Como um reforço da valia de ser aquilo que se escolhe ser, o longa traz (de forma muito inteligente) áudios de momentos históricos para a ciência, tratando não só da abordagem do ceticismo mas também de fé. Os contrapontos traçados no filme são muitos e com potencial para levar o público em questionamentos internos profundos.
A direção de 300ml consegue trazer ao filme um ritmo que permite aos expectadores explorarem as inquietações que passam a afligir Cris em sua estada na base. O pequeno elenco (infelizmente composto só por homens) desempenha um trabalho orgânico.
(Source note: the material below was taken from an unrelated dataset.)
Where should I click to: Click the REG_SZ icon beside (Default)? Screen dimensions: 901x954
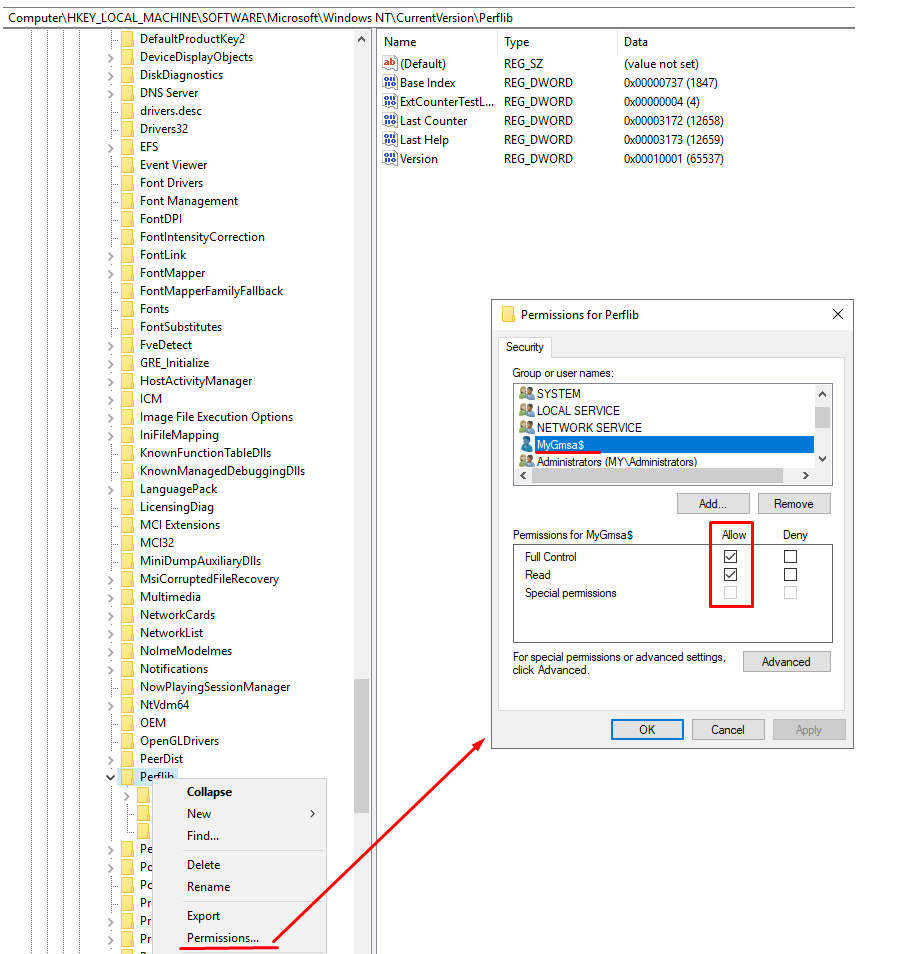[389, 63]
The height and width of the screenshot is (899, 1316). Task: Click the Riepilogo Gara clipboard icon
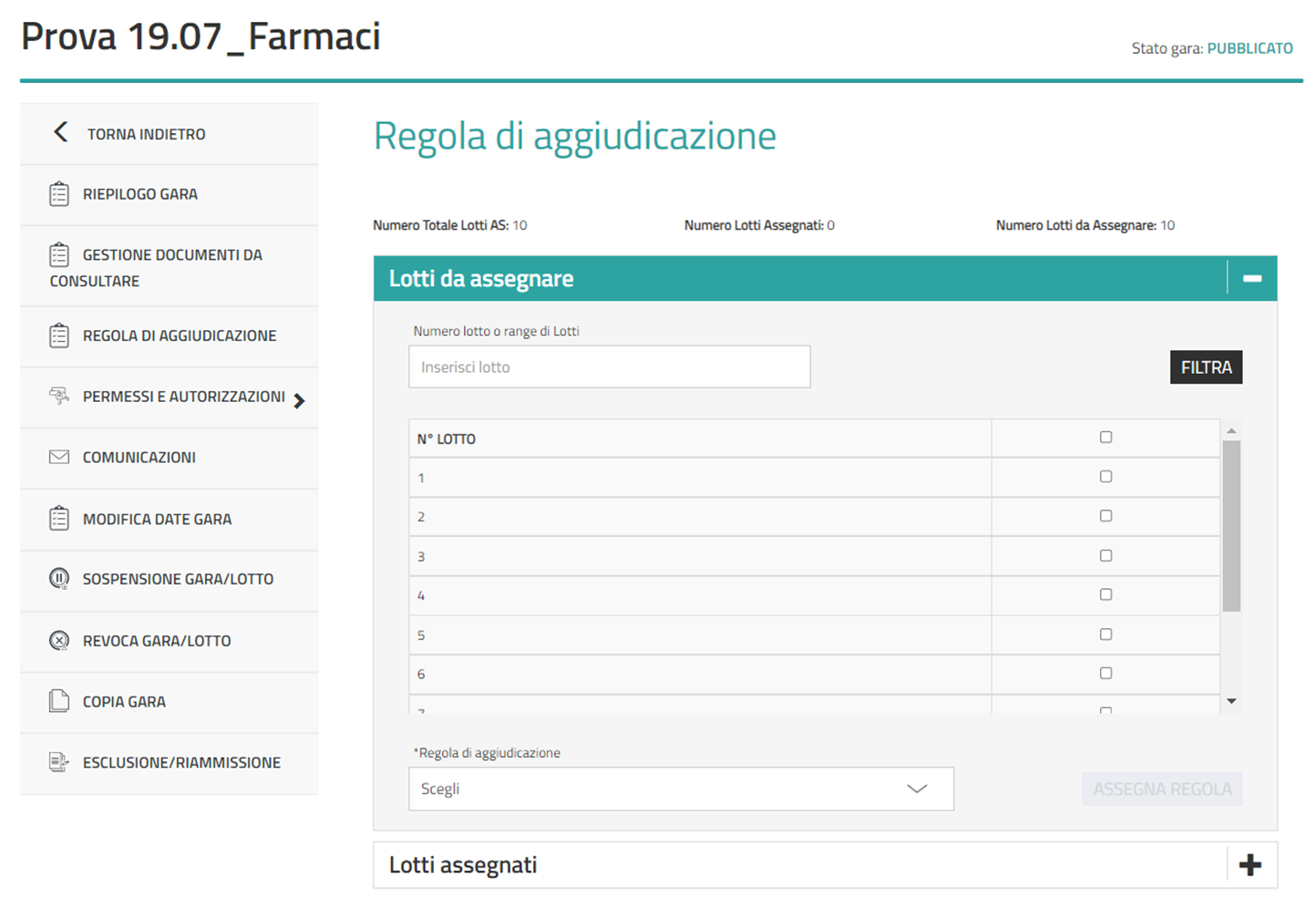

Uma grata surpresa é a participação de Seu Jorge, mostrando que nem só de “Burguesinhas e Carolinas” se faz sua talentosa carreira.
O filme foi rodado no inóspito deserto de gelo da Islândia, local sobre o qual o
Diretor de fotografia Felipe Reinheimer teve um olhar inteligente e sensível. Como em um quadro branco para colorir, o longa aproveitou a locação em uma proposta de planície isotrópica¹ preenchida pelas relações e pelo avanço no trabalho de Cris.
A trilha sonora tem um papel fundamental no filme (haja visto seu próprio título). O interessante de se observar é que ao longo da narrativa o personagem de Selton mostra como a música tem o poder de alterar a nossa percepção sobre um mesmo fato (seja uma atividade, uma paisagem, uma situação ou uma obra). E ao longo do filme é exatamente esse papel da trilha sonora bem encaixada de “Soundtrack”.
No Brasil hoje é notória a pouca diversidade de gêneros nas produções. Usualmente o que emplaca e fica por semanas nos cinemas são comédias (nenhuma crítica ao sucesso delas, aliás, somos muito bons nisso!). Contudo, é preciso ver que aqui também se fazem muitos trabalhos de grande qualidade (mesmo no nível internacional) e que merecem ser consumidos (PRESTIGIADOS) pelo público – o que, consequentemente, impulsiona novos filmes diversificados. Por vezes vemos trabalhos internacionais de qualidade similar sendo amplamente vistos em terras tupiniquins, enquanto negligenciamos a prata da casa. Já é passada a hora de abrir o coração (e os olhos) para o que fazemos por aqui, especialmente quando não se tratar do gênero comédia.
Então aqui fica a dica para quem gosta de boas obras, assista “Soundtrack”. Se quer se abrir para algo diferente do que está acostumado a ver no cinema nacional: assista. Se quer incentivar mais (bons) trabalhos além de comédias: assista. Só assista. Reflita. E aproveite!
¹ superfície com as mesmas propriedades físicas em toda sua extensão sobre a qual se estabelecem relações diversas que originam um espaço geográfico.